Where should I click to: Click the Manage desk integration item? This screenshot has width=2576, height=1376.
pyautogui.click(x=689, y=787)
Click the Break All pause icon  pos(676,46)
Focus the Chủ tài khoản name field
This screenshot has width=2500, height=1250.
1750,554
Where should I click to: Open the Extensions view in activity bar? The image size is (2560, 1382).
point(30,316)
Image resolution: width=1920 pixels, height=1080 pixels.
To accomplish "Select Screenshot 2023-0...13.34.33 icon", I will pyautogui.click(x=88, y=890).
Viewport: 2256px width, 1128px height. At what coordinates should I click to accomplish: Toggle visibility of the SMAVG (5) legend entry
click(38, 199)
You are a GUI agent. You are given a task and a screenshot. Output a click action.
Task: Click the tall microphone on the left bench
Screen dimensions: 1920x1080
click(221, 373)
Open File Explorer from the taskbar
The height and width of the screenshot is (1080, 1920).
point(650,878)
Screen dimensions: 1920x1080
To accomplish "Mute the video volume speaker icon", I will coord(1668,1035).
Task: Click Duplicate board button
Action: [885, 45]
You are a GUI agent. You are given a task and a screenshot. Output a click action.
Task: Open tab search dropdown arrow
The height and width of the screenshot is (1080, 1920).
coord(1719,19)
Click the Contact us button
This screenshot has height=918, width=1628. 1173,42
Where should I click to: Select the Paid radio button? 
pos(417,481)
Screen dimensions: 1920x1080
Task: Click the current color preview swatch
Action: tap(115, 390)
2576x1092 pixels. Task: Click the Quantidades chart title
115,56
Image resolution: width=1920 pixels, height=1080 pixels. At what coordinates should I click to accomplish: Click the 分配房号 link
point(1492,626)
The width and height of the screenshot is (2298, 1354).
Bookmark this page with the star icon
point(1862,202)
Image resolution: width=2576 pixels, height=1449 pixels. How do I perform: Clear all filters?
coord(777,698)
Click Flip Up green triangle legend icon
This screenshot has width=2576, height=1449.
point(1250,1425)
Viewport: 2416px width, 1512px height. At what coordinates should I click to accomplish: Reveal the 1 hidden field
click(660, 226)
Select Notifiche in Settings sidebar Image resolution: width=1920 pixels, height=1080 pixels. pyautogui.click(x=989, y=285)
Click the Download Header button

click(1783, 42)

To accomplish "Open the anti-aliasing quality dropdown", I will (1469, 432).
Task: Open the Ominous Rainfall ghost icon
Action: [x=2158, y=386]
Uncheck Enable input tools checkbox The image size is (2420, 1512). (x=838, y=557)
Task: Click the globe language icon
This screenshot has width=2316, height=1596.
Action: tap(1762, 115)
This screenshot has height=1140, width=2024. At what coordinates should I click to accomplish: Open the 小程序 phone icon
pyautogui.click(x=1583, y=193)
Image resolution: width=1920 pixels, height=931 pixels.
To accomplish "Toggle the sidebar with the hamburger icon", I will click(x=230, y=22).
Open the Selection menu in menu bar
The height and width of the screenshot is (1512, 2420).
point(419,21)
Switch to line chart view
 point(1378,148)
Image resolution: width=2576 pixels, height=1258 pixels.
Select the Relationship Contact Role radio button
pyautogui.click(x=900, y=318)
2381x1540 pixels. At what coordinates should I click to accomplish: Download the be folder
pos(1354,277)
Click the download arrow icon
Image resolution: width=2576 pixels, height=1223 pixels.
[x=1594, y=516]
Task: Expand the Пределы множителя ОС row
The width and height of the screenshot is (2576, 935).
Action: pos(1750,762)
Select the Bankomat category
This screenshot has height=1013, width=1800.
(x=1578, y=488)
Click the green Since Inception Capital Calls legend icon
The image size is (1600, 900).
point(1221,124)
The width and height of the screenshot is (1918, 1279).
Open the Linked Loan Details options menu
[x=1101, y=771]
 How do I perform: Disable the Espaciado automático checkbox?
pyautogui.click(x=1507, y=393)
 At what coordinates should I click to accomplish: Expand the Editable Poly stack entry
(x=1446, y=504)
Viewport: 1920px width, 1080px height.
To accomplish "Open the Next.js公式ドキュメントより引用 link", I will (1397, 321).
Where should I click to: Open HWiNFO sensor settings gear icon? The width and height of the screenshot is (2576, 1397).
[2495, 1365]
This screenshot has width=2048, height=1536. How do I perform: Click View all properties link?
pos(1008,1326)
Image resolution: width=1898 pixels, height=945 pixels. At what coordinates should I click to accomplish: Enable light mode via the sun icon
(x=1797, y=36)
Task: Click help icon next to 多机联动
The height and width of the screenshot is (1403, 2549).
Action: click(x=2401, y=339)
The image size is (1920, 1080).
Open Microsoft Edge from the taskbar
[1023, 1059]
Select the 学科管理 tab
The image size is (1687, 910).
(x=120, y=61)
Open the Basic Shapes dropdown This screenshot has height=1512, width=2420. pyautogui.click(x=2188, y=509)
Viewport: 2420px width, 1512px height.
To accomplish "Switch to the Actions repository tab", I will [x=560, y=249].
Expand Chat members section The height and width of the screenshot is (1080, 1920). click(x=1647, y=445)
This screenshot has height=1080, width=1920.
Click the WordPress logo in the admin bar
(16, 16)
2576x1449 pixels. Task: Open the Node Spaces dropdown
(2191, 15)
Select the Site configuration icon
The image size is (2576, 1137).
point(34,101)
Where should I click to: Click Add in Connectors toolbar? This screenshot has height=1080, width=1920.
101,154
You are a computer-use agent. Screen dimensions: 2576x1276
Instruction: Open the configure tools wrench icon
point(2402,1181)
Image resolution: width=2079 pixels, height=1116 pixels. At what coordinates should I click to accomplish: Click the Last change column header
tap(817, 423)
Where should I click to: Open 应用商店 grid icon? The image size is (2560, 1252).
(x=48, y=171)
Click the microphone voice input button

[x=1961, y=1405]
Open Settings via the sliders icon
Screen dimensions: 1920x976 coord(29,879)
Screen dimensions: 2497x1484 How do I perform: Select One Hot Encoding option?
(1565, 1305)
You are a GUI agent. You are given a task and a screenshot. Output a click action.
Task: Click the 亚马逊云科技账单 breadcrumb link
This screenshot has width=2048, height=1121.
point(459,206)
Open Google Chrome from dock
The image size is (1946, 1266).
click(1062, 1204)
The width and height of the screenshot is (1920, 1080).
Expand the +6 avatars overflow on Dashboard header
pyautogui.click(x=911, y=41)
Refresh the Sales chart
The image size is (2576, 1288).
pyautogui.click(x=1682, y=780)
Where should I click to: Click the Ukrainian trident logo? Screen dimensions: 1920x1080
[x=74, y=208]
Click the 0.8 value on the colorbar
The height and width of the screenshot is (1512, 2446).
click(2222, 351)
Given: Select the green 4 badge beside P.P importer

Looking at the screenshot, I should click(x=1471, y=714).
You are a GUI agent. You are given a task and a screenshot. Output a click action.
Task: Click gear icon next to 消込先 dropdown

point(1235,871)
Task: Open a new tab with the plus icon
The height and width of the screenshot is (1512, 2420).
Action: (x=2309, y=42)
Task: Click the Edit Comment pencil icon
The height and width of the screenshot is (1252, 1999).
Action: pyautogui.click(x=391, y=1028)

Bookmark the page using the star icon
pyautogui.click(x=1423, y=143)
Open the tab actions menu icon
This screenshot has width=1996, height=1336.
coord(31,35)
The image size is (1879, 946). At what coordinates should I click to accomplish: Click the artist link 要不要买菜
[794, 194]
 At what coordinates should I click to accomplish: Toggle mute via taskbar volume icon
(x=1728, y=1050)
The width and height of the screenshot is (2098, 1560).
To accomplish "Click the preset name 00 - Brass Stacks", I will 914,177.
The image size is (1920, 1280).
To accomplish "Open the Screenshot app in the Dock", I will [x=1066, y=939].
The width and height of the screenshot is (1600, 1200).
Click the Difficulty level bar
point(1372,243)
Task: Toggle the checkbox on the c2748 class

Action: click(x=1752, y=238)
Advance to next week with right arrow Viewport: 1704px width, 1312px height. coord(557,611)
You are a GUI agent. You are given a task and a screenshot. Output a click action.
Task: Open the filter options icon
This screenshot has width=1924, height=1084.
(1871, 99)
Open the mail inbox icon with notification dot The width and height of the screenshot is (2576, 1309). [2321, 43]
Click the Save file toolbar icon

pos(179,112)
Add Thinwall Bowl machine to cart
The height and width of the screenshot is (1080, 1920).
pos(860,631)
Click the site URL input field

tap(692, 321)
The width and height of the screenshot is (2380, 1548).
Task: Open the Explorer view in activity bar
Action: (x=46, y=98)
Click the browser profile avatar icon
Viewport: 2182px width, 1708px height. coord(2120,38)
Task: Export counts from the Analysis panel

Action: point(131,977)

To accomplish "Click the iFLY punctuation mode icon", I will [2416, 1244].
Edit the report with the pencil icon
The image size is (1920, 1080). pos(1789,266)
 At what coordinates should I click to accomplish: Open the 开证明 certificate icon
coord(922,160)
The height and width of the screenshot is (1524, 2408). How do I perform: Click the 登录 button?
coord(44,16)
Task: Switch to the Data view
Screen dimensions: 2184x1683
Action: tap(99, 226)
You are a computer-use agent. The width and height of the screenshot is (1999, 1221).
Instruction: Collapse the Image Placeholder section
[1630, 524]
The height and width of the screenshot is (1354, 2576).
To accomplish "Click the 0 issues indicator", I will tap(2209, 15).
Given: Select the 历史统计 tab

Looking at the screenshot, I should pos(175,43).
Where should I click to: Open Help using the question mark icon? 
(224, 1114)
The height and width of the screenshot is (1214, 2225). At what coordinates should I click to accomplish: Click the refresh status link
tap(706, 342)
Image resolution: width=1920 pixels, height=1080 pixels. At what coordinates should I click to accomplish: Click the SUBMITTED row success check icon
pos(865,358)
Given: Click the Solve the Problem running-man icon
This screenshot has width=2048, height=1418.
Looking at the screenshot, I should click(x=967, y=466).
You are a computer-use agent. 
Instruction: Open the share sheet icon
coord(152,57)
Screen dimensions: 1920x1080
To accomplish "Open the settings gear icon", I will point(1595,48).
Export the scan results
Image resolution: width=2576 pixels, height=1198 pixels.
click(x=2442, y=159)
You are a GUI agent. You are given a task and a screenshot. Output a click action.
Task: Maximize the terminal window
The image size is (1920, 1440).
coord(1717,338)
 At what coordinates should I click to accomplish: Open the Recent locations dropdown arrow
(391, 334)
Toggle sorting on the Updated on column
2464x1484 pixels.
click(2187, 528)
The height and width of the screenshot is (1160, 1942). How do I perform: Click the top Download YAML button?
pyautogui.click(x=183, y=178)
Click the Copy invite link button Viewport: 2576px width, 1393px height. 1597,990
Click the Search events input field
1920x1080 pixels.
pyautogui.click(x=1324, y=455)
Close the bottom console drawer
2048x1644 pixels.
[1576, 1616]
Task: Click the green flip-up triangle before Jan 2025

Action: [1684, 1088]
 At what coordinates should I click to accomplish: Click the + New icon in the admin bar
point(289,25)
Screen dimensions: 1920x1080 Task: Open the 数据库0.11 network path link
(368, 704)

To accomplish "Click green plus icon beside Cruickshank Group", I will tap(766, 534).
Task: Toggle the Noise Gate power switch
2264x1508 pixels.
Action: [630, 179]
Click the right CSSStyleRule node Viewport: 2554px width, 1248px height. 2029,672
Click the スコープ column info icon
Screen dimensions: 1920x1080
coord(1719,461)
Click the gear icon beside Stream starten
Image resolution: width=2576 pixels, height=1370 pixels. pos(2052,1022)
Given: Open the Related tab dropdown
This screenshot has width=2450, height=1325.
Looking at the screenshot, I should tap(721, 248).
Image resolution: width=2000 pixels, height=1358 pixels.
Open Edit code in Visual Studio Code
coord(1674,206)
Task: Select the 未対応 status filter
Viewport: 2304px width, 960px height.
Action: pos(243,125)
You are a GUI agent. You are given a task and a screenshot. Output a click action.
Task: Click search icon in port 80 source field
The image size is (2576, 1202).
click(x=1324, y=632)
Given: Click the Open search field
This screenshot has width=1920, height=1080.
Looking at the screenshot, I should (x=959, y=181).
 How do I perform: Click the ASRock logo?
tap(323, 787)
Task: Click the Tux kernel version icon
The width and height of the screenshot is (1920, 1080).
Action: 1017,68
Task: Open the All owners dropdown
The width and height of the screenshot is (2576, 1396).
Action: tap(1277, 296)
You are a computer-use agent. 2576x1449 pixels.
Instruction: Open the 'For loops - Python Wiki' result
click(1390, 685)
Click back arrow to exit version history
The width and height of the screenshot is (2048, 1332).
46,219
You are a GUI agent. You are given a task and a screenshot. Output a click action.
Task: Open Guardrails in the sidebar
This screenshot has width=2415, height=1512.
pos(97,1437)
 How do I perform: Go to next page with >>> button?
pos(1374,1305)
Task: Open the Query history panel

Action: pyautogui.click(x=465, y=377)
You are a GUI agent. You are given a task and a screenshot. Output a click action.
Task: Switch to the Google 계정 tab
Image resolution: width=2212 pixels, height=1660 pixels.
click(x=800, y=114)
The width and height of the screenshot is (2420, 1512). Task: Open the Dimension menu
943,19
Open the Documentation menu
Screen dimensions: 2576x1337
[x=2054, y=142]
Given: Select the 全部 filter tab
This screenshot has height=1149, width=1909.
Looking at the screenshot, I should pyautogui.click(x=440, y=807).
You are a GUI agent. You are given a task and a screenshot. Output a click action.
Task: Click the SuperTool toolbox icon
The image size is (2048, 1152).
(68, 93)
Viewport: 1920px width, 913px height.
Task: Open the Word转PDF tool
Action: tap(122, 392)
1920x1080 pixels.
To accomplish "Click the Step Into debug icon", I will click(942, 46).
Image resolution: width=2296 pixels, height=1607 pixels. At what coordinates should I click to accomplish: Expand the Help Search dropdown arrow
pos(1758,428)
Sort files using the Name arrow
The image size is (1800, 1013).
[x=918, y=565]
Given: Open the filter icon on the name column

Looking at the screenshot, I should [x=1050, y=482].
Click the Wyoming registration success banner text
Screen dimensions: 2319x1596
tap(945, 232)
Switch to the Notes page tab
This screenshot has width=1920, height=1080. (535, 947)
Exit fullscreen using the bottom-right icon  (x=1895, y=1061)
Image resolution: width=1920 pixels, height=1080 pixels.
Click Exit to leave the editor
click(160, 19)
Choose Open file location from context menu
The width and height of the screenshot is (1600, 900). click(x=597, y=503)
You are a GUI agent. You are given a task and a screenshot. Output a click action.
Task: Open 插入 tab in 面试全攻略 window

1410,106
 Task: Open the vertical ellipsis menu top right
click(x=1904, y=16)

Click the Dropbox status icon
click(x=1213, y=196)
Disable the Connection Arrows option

::::

ASSIGNMENT: Show the lines of the entries that include the string "plus", copying each in full.

RESPONSE TO THIS TASK:
Task: Open a new tab with the plus icon
To accomplish "Click green plus icon beside Cruickshank Group", I will tap(766, 534).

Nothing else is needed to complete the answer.